Ghosn described his captivity in Japan as a "nightmare" that included intense interrogations of up to eight hours a day, without access to a lawyer, and threats that if he didn't confess, his family would suffer.
"The feeling of hopelessness was profound," he said. He later added, "I left Japan because I wanted justice. It is the only way to reestablish my reputation. If I don't get it in Japan, I will get it somewhere else."
Ghosn said he escaped because he had "zero chance" of getting a fair trial in Japan. The final issue that broke him, he said, was when he realized prosecutors wouldn't allow him to see his wife, Carole, whom he married in 2016.
"I wanted to see my wife ... They knew I loved Carole and she is a pillar for me. They knew this because they had all the correspondence," he said, adding that prosecutors took the couple's emails. When Ghosn realized he couldn't see his wife, he said to himself "'what's left? What's left … I have nothing here.'"
Ghosn declined to discuss the details of his escape, which reportedly included a former U.S. Army Green Beret and the ex-executive hiding in a music equipment case. He spent much of the press conference discussing his treatment in Japan and laying out why he believes his arrest was a result of a conspiracy by Nissan executives and others to take him down.
"This is political ... I am innocent of all the charges and I can prove it now," Ghosn said after condemning the Japanese justice system and Nissan executives that were involved in the alleged conspiracy.
Nissan executives involved in the alleged conspiracy, according to Ghosn, included former CEO Hiroto Saikawa, who resigned in September, and Hari Nada, a former senior vice president, among others.
A spokesperson for Nissan was not immediately available for comment. The company earlier this week said it would "continue to take appropriate legal action to hold Ghosn accountable for the harm that his misconduct has caused."
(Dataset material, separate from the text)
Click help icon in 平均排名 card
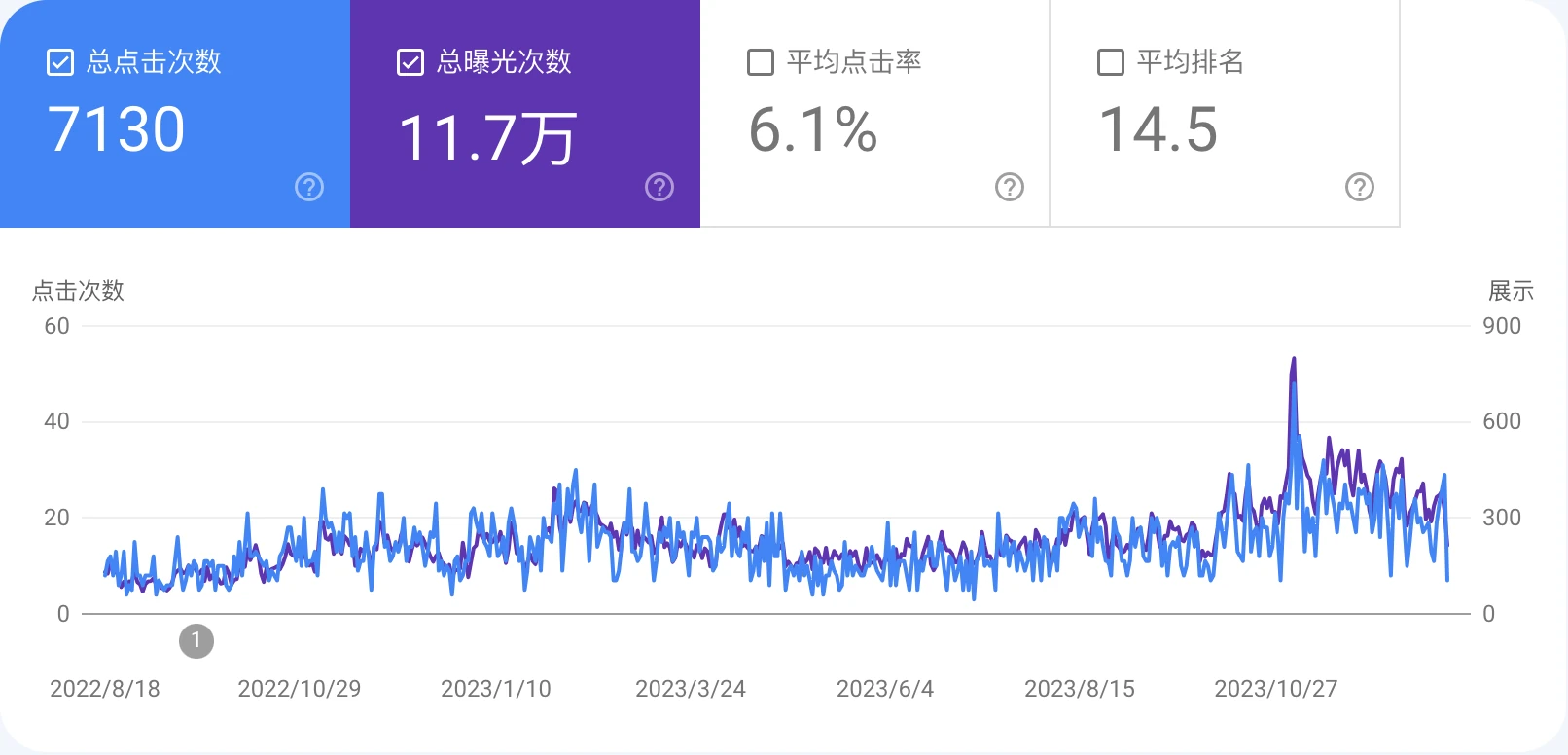The height and width of the screenshot is (755, 1568). point(1359,187)
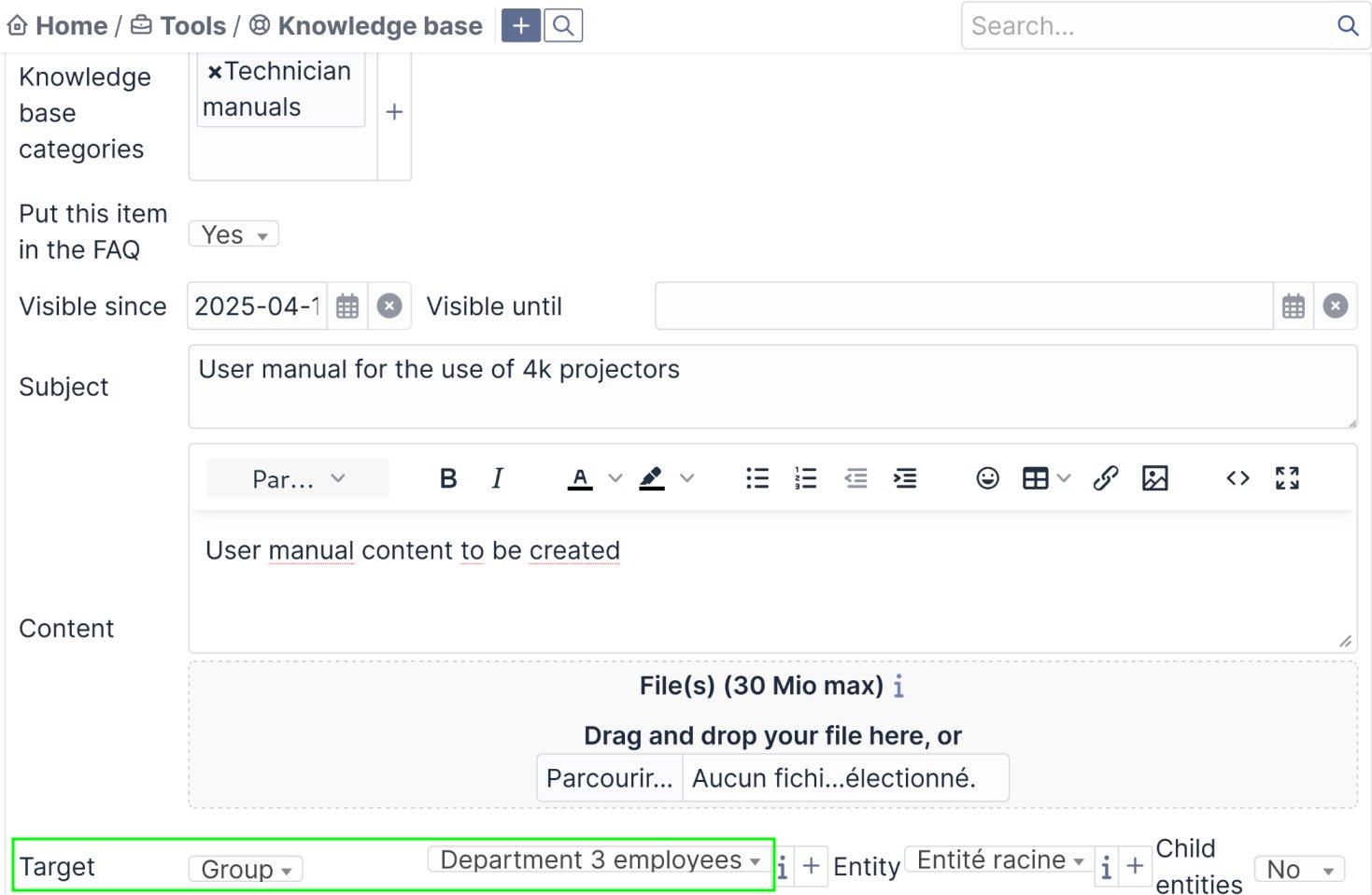1372x895 pixels.
Task: Open the Target type Group dropdown
Action: [x=246, y=870]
In the coming weeks, Ghosn said, he will continue to release details in an attempt to clear his name and restore his reputation. At the press conference, he said his arrest were a result resistance to his efforts to further merge French automaker Renault and Nissan, Japan's second-largest automaker.
"Some of my Japanese friends thought that the only way to get rid of the influence of Renault on Nissan was to get rid of me," he said.
Ghosn, who simultaneously led three automakers as part of the Nissan-Renault-Mitsubishi alliance, had been awaiting trial in Japan since his November 2018 arrest on charges of financial misconduct and misuse of corporate resources for personal gain.